**Supplied information**
>>>

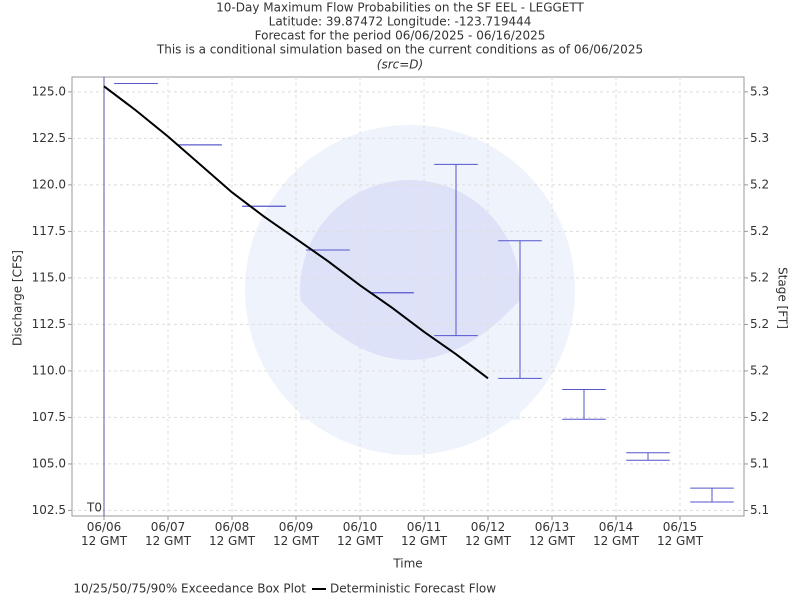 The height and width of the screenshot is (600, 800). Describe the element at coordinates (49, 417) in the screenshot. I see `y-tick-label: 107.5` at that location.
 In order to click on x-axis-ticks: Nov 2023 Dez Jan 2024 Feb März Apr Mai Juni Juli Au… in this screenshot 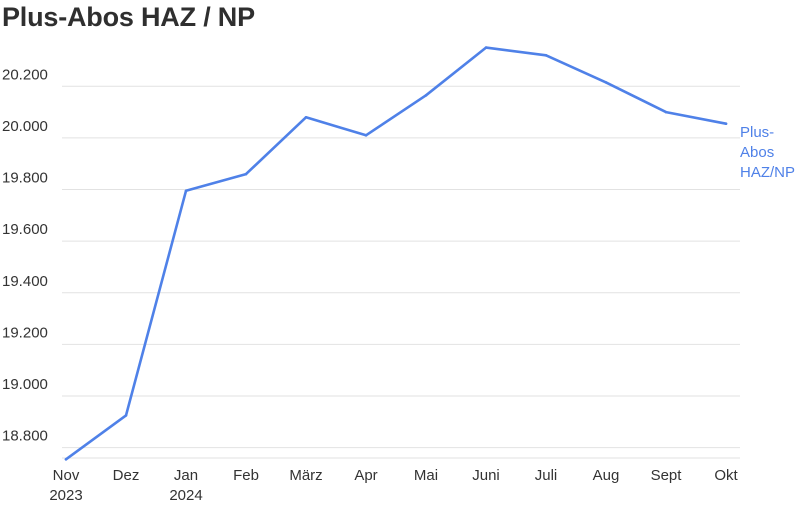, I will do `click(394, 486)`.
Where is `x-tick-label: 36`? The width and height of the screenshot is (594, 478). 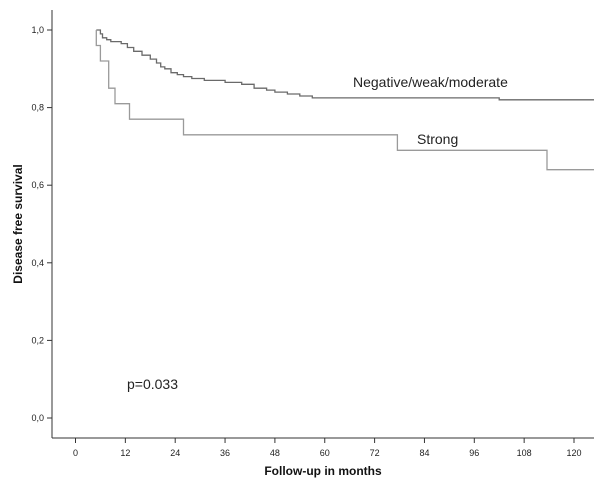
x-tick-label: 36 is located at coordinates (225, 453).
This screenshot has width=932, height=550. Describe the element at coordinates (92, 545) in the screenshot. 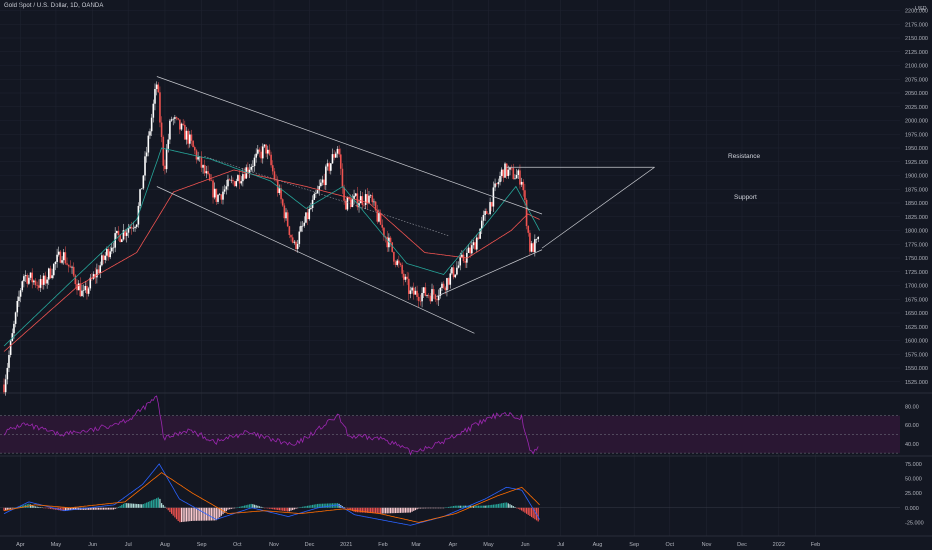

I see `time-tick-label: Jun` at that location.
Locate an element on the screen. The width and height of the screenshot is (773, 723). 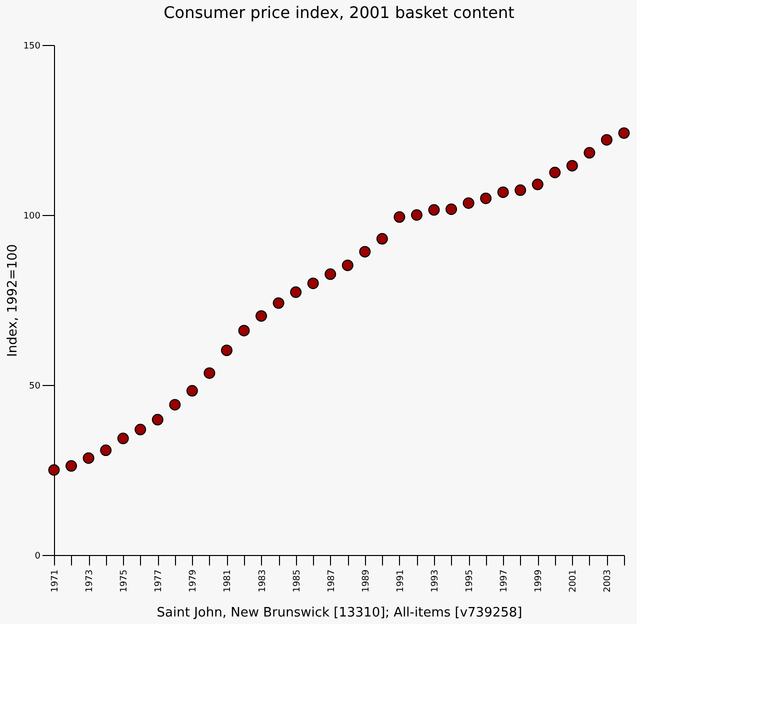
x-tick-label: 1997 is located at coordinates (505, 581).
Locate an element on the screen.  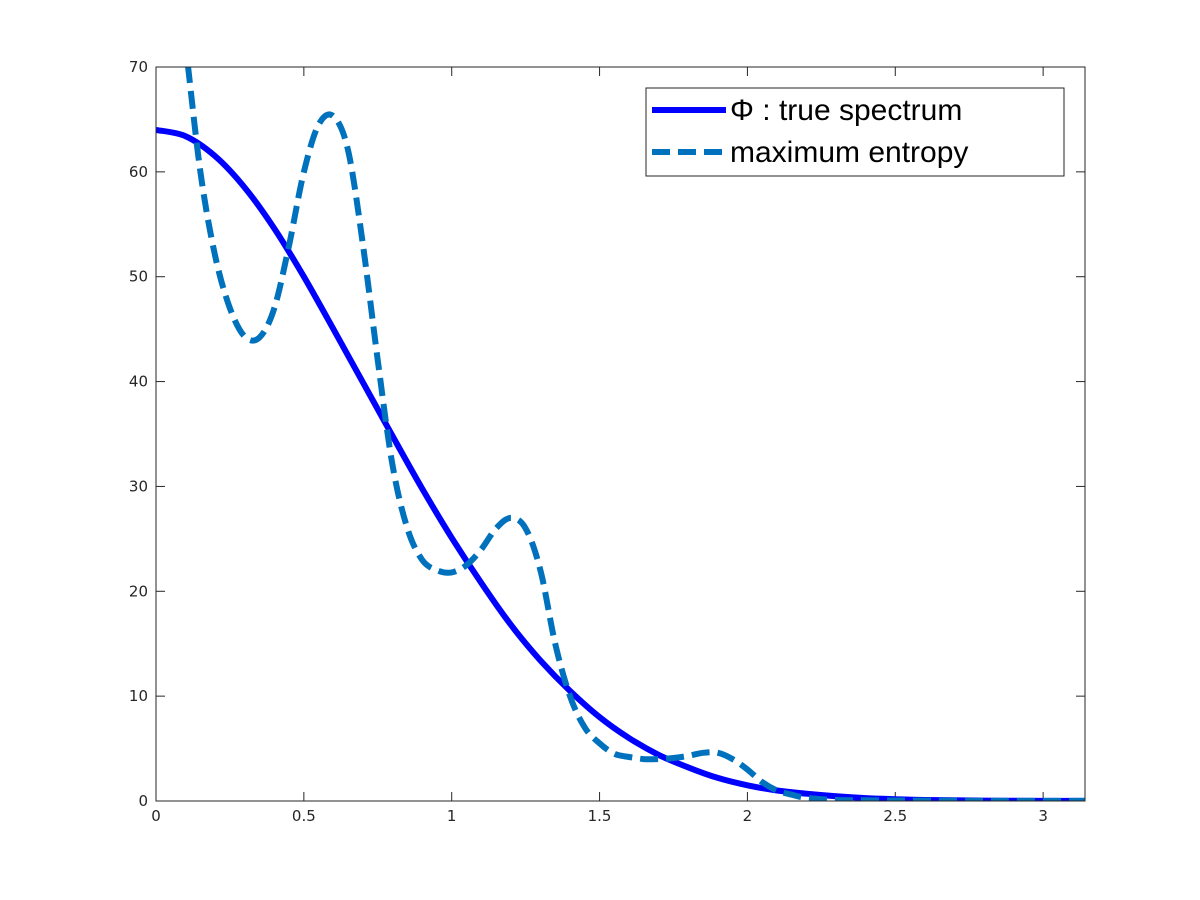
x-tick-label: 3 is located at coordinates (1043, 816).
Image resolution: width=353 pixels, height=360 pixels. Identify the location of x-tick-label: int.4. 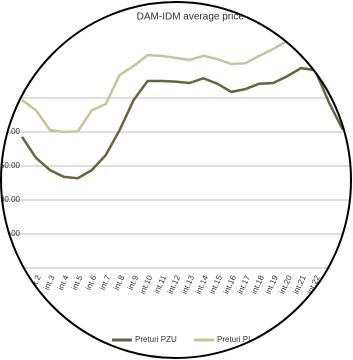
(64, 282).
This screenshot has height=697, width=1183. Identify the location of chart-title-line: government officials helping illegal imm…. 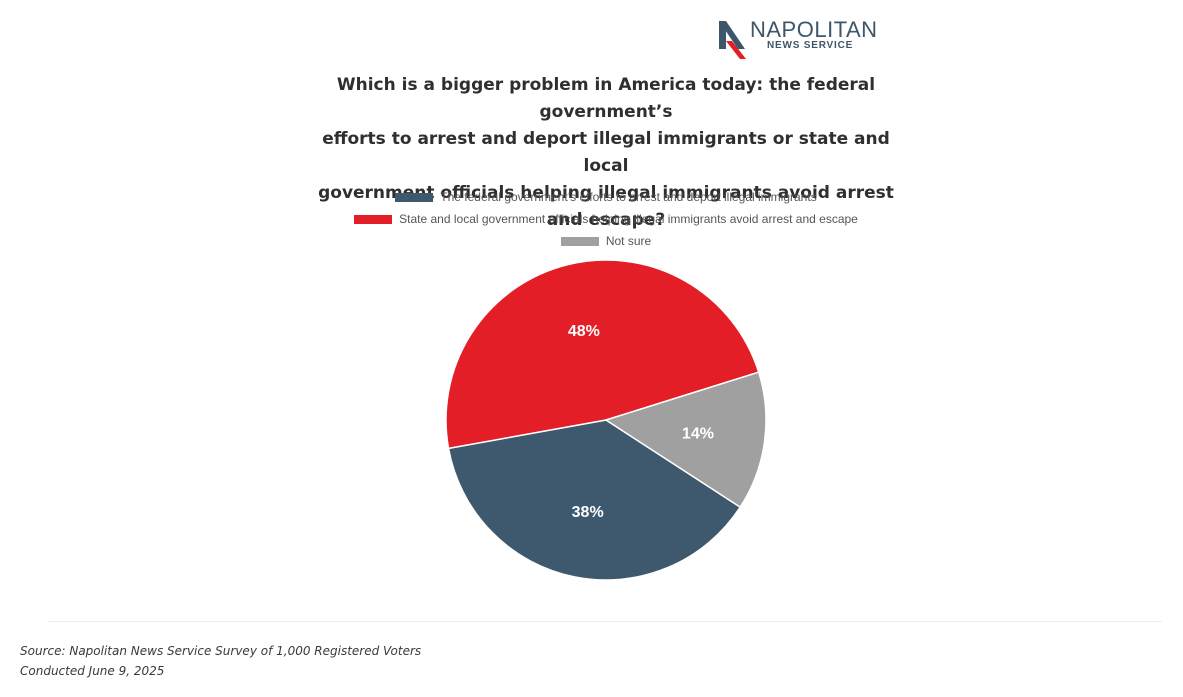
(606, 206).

<<<
>>>

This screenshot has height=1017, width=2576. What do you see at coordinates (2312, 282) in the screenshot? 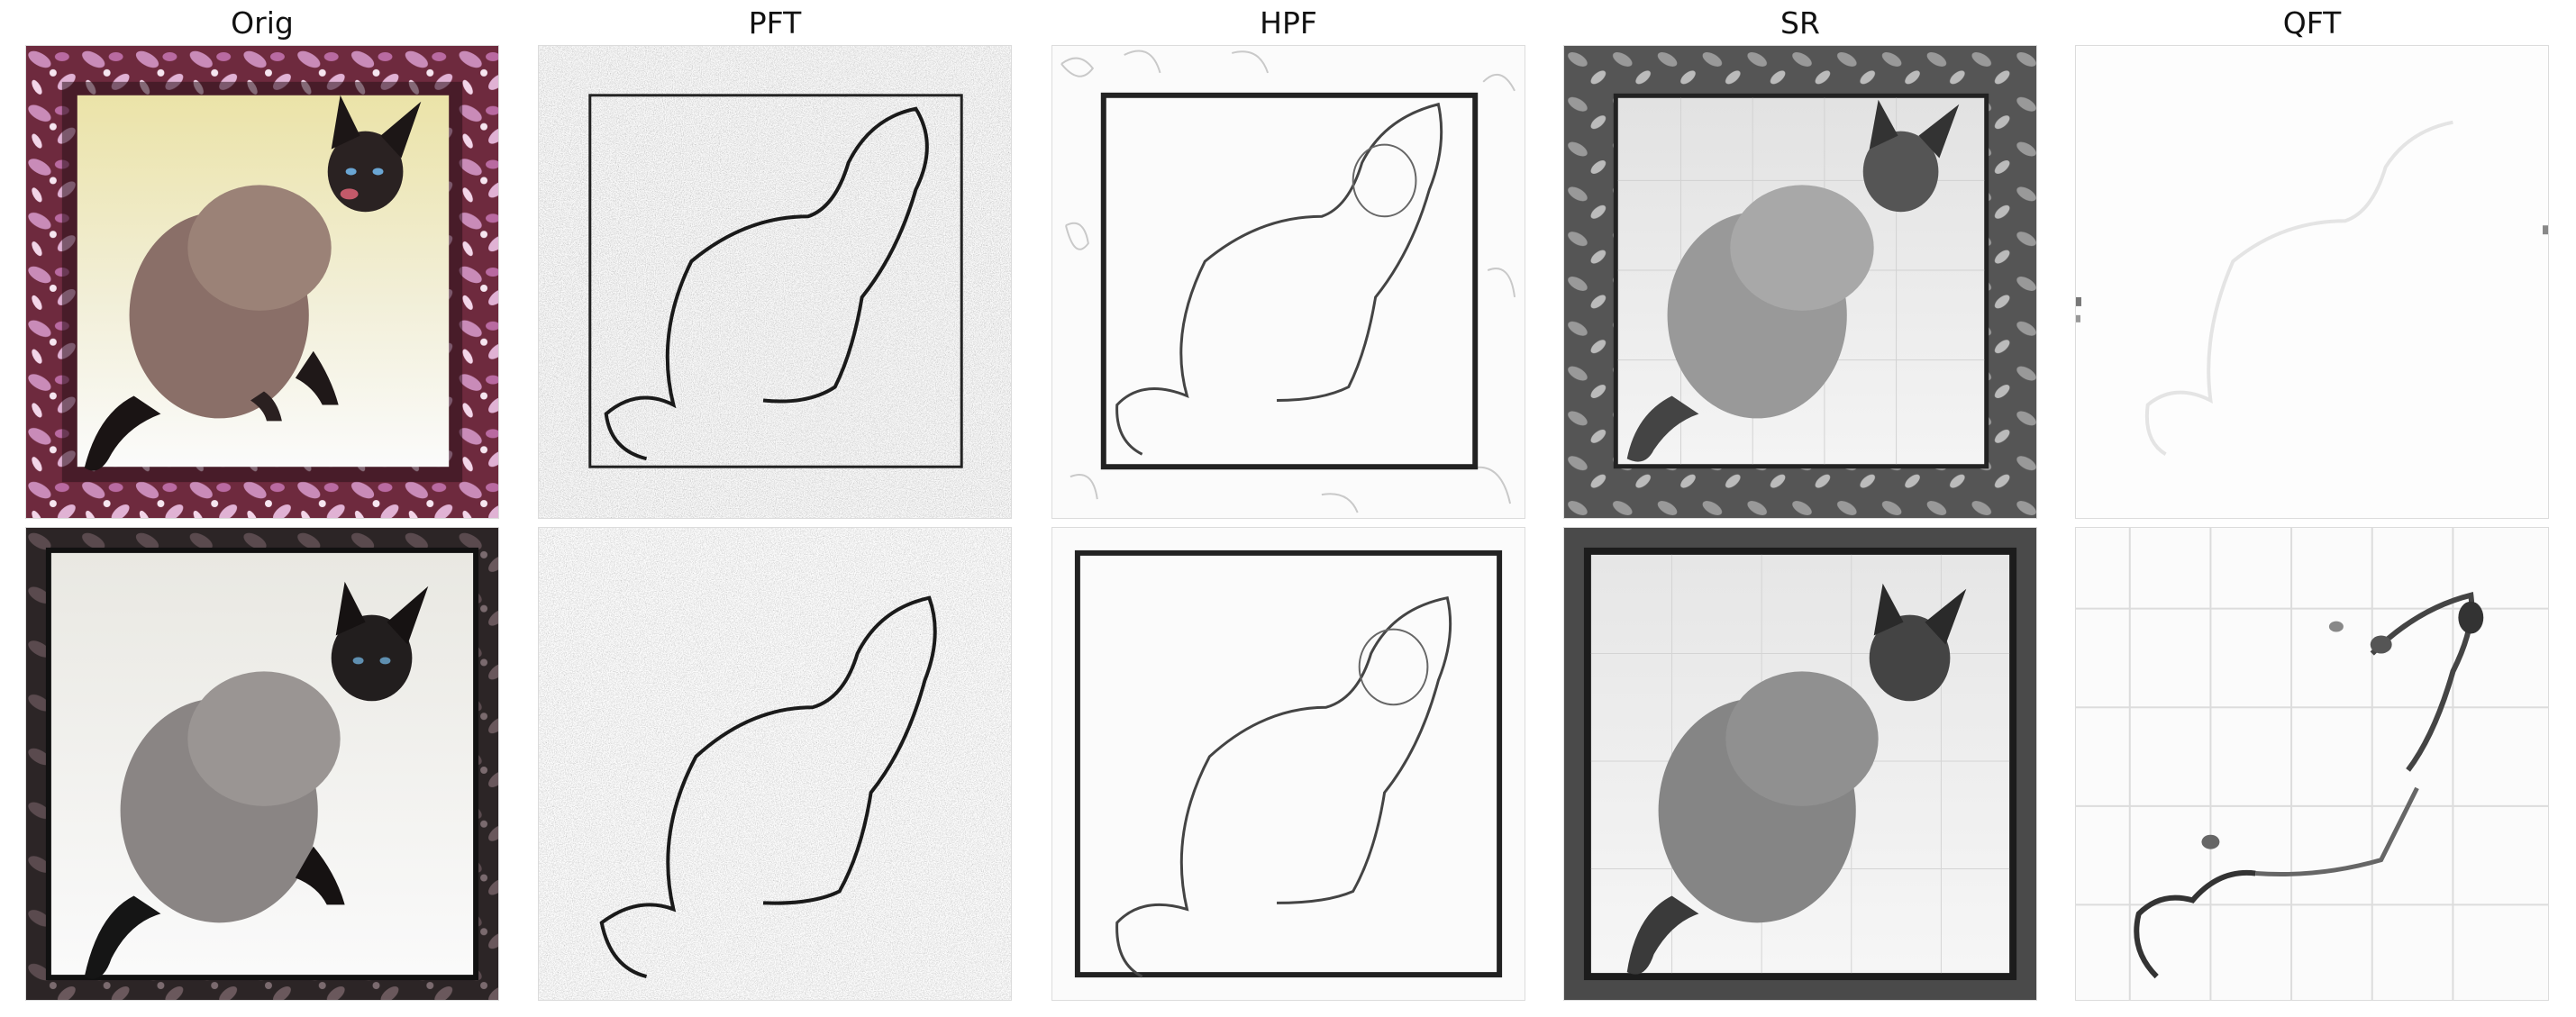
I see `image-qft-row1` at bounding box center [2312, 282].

<<<
>>>

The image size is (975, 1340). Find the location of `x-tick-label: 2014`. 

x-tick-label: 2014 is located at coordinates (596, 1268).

<<<

**Requirement**
Update the lines from the one containing "Locate an element on the screen. The" through the one containing "(606, 206).", replacing "Identify the location of" with "Find the location of" and changing nothing else. Leave the pictures out of your answer.

**Solved exercise**
Locate an element on the screen. The width and height of the screenshot is (773, 723). 
x-tick-label: 1997 is located at coordinates (505, 581).
Locate an element on the screen.  
x-tick-label: 3 is located at coordinates (1043, 816).
Image resolution: width=353 pixels, height=360 pixels. Find the location of x-tick-label: int.4. 
(64, 282).
This screenshot has height=697, width=1183. Find the location of chart-title-line: government officials helping illegal imm…. 
(606, 206).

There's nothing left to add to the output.